Record types explained
- A — Address record
- Maps a domain to an IPv4 address (e.g. 93.184.216.34). This is the most fundamental record type — it's how browsers find where a website is hosted.
- AAAA — IPv6 address record
- The IPv6 equivalent of an A record. Maps a domain to a 128-bit IPv6 address (e.g. 2606:2800:220:1:248:1893:25c8:1946).
- MX — Mail exchange
- Specifies the mail servers responsible for receiving email for the domain. MX records include a priority value — lower numbers have higher priority. When sending email to user@example.com, the sending server queries MX records to find where to deliver.
- TXT — Text record
- Holds arbitrary text data. Commonly used for SPF records (email authentication), DKIM keys, DMARC policies, and domain ownership verification (Google, Microsoft, etc). A single domain can have multiple TXT records.
- CNAME — Canonical name
-
An alias that points one domain to another. For example,
www.example.commight be a CNAME pointing toexample.com. The resolver then follows the chain to find the final A/AAAA record. CNAMEs cannot coexist with other record types at the same name. - NS — Name server
- Specifies the authoritative DNS servers for the domain. These are the servers that hold the definitive DNS records for the zone. When you register a domain, your registrar sets NS records to point to your DNS provider.

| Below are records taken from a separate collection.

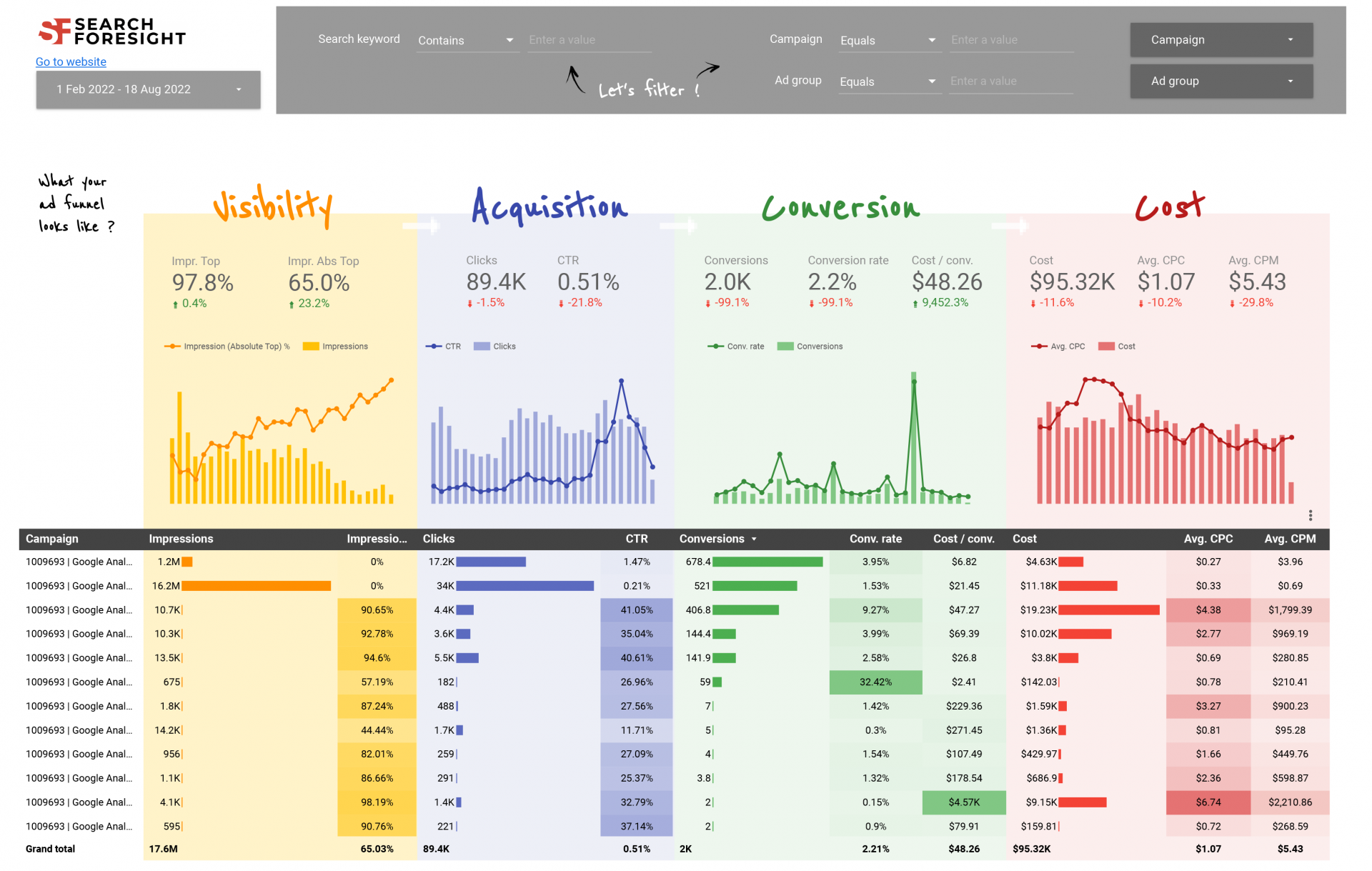This screenshot has height=871, width=1372.
Task: Open the Equals dropdown next to Campaign
Action: click(x=888, y=40)
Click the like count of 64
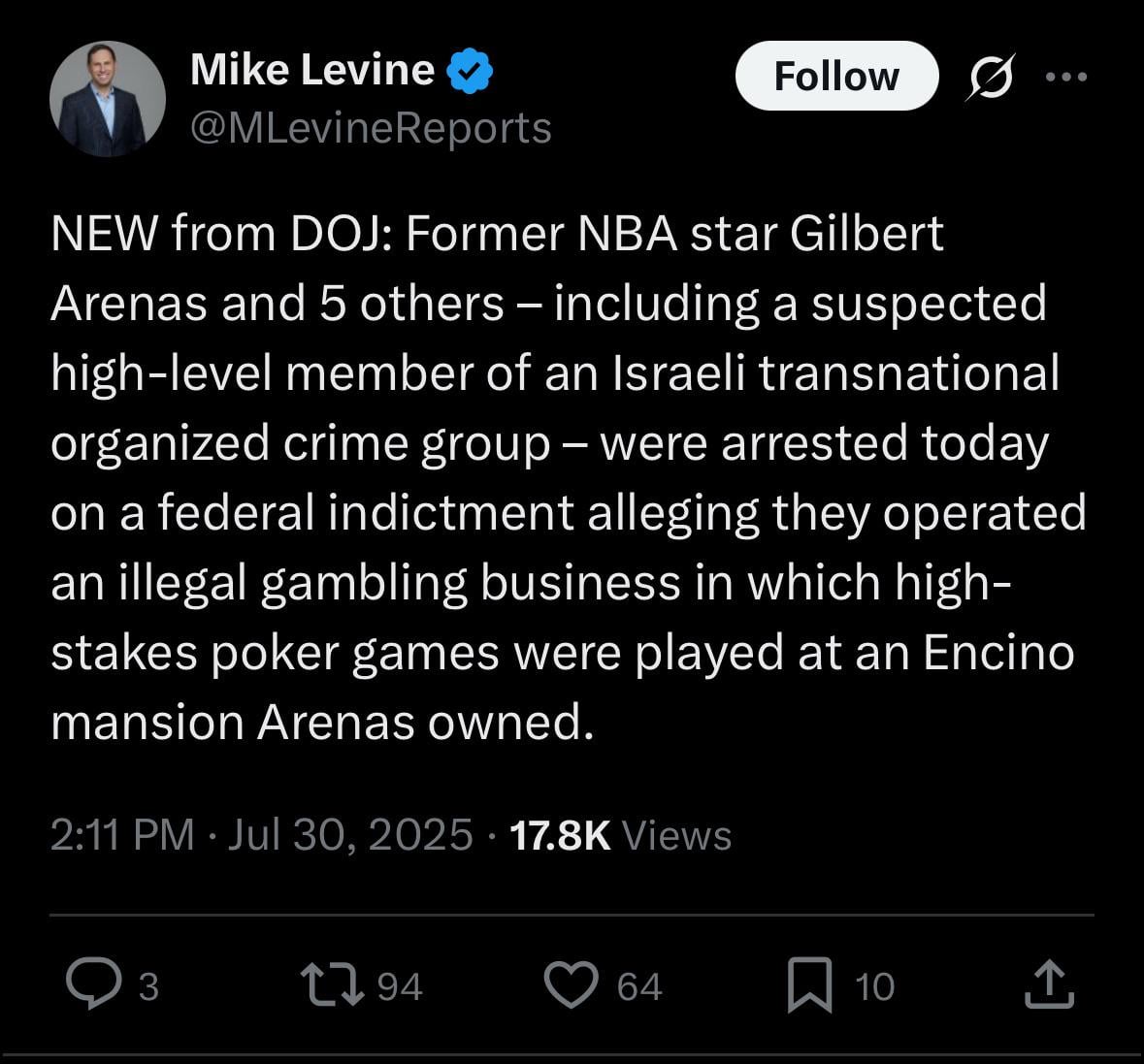The image size is (1144, 1064). (639, 986)
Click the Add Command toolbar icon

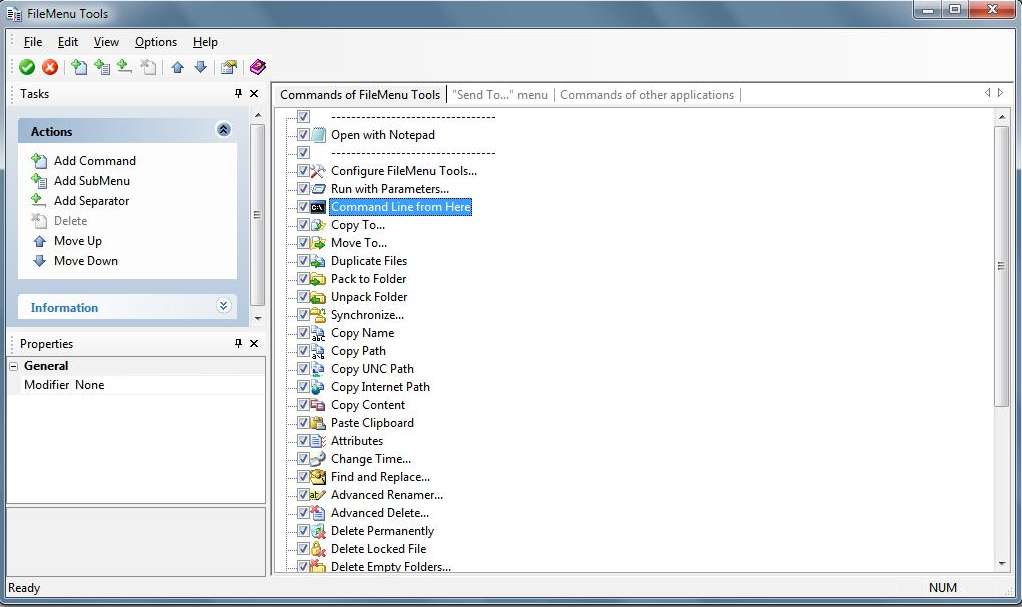(78, 67)
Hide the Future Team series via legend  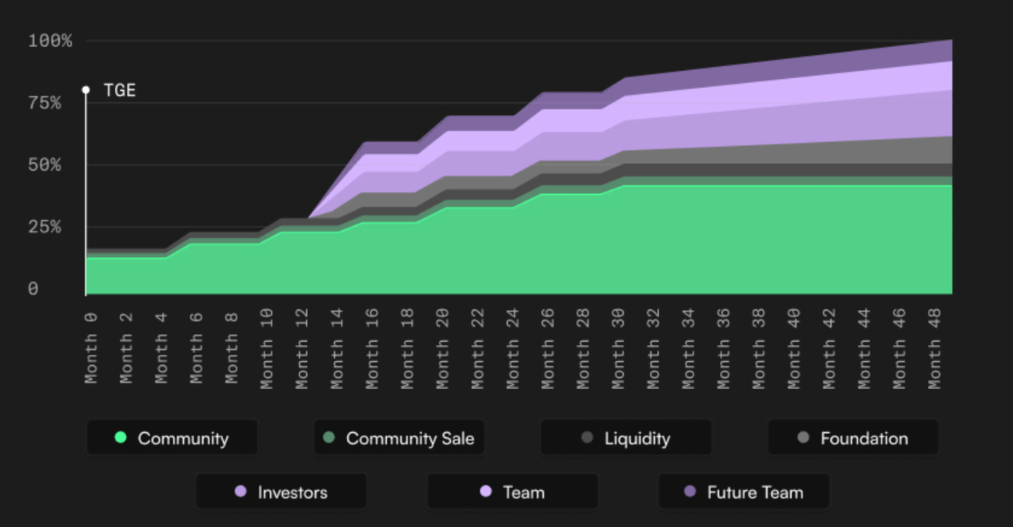click(744, 492)
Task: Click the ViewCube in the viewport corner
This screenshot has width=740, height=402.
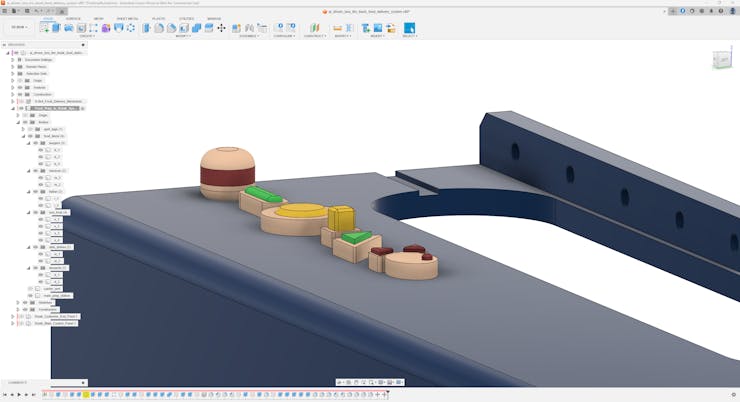Action: tap(721, 59)
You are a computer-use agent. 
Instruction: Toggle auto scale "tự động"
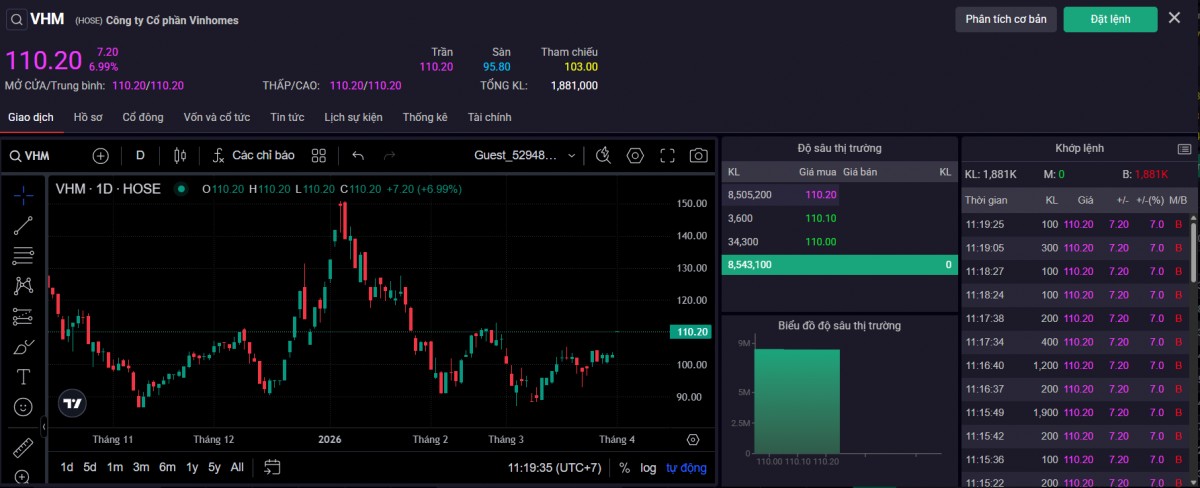pyautogui.click(x=686, y=467)
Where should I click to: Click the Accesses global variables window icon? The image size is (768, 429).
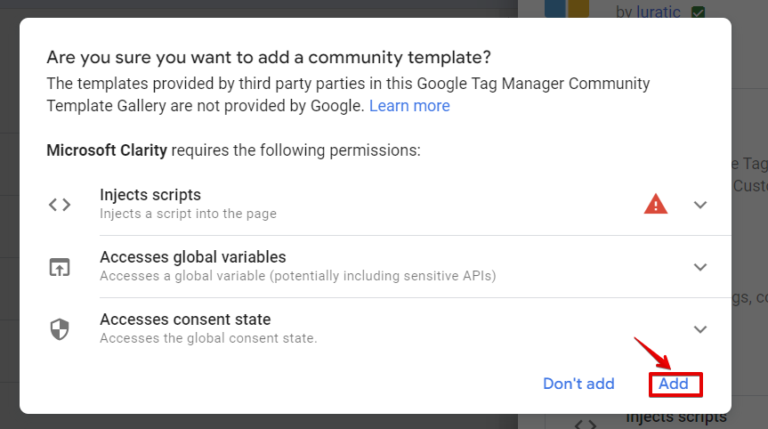59,267
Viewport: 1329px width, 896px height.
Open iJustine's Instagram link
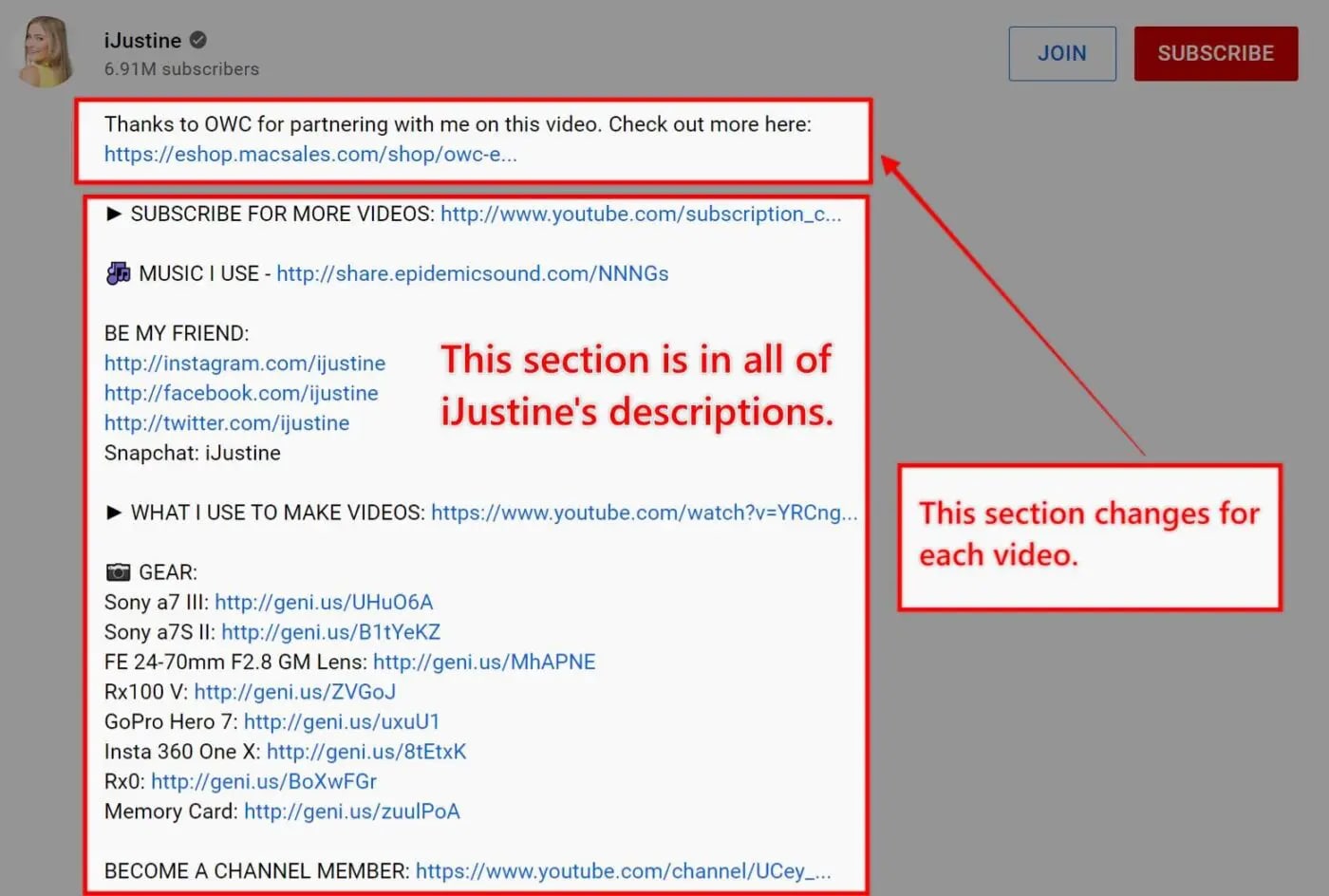pyautogui.click(x=244, y=363)
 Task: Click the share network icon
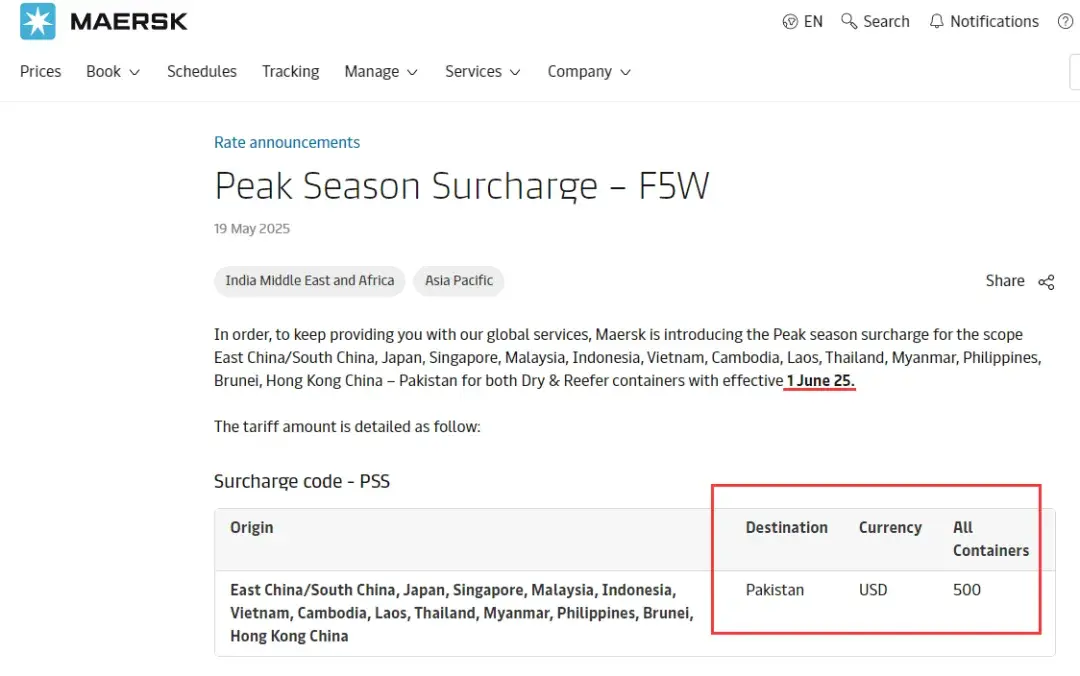(1046, 282)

- SOA — Start of Authority
- Contains administrative metadata about the DNS zone: primary name server, responsible party's email, zone serial number, and timing parameters for refresh, retry, expire, and minimum TTL.
- PTR — Pointer record
- Maps an IP address back to a domain name (reverse DNS). Used by mail servers to verify the sending server's identity and by network tools for hostname resolution.
What is TTL?
TTL (Time To Live) is the number of seconds a DNS record can be cached by resolvers before they must query the authoritative server again. A low TTL (e.g. 300s / 5 minutes) means changes propagate quickly but generate more DNS traffic. A high TTL (e.g. 86400s / 1 day) reduces queries but means changes take longer to reach all users.
DNS propagation
When you change a DNS record, the update doesn't take effect everywhere instantly. Resolvers worldwide have cached the old record for up to its TTL duration. "DNS propagation" is the time it takes for all caches to expire and pick up the new record. This typically takes anywhere from a few minutes to 48 hours, depending on the old record's TTL and resolver behaviour.
To speed up propagation before making changes, lower the TTL in advance (e.g. set it to 60 seconds a day before the migration), make the change, then raise the TTL back to a normal value.
About this tool
This tool queries Google's public DNS over HTTPS API (dns.google).
Results reflect what Google's resolvers see, which may differ slightly from your local
resolver if records were recently changed and caches haven't expired yet.